My mom reads every single blog post. It really isn’t surprising because I cannot remember a time that they weren’t supportive of a dream of mine, but it was still a sweet reminder 🙂 Big thanks to them and everyone that continues to read regularly.
You Get if from Your Momma
Speaking of parents, I recently read a Glamour article on the stair-master (your probably sensing a little bit of a theme here) entitled “Mothers, Daughters, and Bodies”. It was all about what influences our body image. A LOT of things contribute including: media, social media, and comments from everyone around us. Research has shown that a girl’s mother is perhaps the biggest factor of all:
- A girl that grows up with a mother that criticizes her body is more likely to dislike her body, or develop disordered eating or an eating disorder.
- Same if the mother comments on the daughter’s eating or tells her to eat less.
- Additionally, if a girl sees that her mother is constantly dieting herself or obsessed with her weight…the daughter starts to have those same tendencies. Zosia Mamet, the author of the article, gave the example of her mother being obsessed with low-fat, low-calorie foods. This rub off and influenced how she felt about food.

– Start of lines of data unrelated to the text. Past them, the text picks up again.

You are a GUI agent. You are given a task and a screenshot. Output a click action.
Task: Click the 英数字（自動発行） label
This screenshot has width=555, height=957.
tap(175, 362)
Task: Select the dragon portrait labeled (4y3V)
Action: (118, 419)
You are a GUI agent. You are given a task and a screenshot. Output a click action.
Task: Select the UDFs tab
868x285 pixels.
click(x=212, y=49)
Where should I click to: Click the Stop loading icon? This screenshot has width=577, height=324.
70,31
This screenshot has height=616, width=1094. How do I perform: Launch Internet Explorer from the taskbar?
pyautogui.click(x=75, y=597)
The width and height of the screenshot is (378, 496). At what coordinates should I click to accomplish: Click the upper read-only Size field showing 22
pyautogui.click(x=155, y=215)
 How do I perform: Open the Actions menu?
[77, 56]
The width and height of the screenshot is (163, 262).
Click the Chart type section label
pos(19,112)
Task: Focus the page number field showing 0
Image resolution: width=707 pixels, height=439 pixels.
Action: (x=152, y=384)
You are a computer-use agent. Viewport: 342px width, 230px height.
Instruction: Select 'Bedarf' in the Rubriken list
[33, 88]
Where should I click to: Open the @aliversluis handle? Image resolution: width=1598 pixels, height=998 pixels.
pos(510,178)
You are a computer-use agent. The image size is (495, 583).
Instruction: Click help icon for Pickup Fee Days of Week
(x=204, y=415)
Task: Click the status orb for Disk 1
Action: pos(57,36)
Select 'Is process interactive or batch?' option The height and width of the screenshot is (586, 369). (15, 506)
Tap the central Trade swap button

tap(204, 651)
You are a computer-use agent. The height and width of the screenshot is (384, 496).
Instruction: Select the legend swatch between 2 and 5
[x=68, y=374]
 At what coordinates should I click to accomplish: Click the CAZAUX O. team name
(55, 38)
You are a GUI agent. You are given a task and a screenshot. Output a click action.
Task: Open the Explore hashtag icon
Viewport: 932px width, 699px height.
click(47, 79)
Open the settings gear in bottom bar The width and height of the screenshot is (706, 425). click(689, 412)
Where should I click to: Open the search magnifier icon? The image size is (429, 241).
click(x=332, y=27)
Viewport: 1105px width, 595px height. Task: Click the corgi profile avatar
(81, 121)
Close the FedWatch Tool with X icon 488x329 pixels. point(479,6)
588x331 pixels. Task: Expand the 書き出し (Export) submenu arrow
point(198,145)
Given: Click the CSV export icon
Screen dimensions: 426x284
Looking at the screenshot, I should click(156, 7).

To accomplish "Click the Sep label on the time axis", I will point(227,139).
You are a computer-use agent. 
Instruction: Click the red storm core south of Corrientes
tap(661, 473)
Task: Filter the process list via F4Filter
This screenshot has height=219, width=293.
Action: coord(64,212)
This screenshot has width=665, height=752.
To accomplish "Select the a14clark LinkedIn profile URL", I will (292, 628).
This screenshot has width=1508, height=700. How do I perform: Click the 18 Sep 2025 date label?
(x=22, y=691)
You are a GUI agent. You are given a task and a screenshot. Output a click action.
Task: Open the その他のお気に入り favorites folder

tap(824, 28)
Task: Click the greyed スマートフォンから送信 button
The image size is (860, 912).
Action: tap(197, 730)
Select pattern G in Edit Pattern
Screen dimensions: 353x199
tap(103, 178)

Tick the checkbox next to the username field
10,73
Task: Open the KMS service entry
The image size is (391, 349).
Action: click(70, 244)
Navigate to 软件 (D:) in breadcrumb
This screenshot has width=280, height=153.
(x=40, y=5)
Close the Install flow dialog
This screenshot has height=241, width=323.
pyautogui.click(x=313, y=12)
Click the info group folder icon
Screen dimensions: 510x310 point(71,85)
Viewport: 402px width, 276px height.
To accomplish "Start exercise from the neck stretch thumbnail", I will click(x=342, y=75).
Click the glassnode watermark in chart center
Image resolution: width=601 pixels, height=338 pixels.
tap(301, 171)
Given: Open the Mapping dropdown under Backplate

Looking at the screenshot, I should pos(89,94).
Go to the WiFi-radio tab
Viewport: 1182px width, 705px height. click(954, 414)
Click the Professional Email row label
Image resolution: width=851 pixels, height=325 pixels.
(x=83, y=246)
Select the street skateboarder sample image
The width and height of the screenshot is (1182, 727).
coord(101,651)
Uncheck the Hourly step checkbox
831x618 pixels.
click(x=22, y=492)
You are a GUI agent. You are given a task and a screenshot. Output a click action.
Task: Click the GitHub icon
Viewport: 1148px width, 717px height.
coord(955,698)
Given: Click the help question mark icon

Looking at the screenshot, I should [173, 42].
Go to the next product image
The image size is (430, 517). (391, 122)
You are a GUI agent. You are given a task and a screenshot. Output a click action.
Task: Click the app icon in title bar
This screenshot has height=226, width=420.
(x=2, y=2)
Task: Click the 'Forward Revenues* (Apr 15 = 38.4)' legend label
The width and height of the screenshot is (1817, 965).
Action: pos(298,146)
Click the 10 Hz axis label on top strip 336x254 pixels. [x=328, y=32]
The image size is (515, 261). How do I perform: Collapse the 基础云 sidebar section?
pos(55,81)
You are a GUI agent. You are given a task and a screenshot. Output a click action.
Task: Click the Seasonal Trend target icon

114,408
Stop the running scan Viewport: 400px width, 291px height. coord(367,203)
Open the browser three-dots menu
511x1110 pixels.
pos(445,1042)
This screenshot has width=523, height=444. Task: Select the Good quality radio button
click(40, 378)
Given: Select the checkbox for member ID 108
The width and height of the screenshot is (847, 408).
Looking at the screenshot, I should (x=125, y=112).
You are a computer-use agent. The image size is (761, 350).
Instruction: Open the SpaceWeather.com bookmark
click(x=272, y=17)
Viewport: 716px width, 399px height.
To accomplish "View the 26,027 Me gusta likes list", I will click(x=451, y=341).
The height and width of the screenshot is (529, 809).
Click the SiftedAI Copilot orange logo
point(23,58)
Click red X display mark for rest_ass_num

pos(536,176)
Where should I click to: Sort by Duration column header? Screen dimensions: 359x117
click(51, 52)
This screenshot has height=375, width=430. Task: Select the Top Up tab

American women overwhelmingly have a negative body image. If we are going to change this fact, we need to change the way we raise our kiddos and speak about ourselves.
This article peaked my interest, and I began to think about my own childhood + find more articles about this topic + think about all the new little ladies around me that are about to be raised by my friends + sister.
It only seemed fitting to bring my mom on the blog. Both my mom and dad raised us in a household of positivity when it came to body image. In my experience, they never made any negative comments about what I ate or how I looked. When we grew older they always told us we were/are beautiful, and taught us to expect a lot from the men that would come into our lives (R-E-S-P-E-C-T when it came to body image + everything else). As a result, I’ve grown into a woman with a very healthy body image. Praise the Lord! I wanted to ask my mom how we got to this point.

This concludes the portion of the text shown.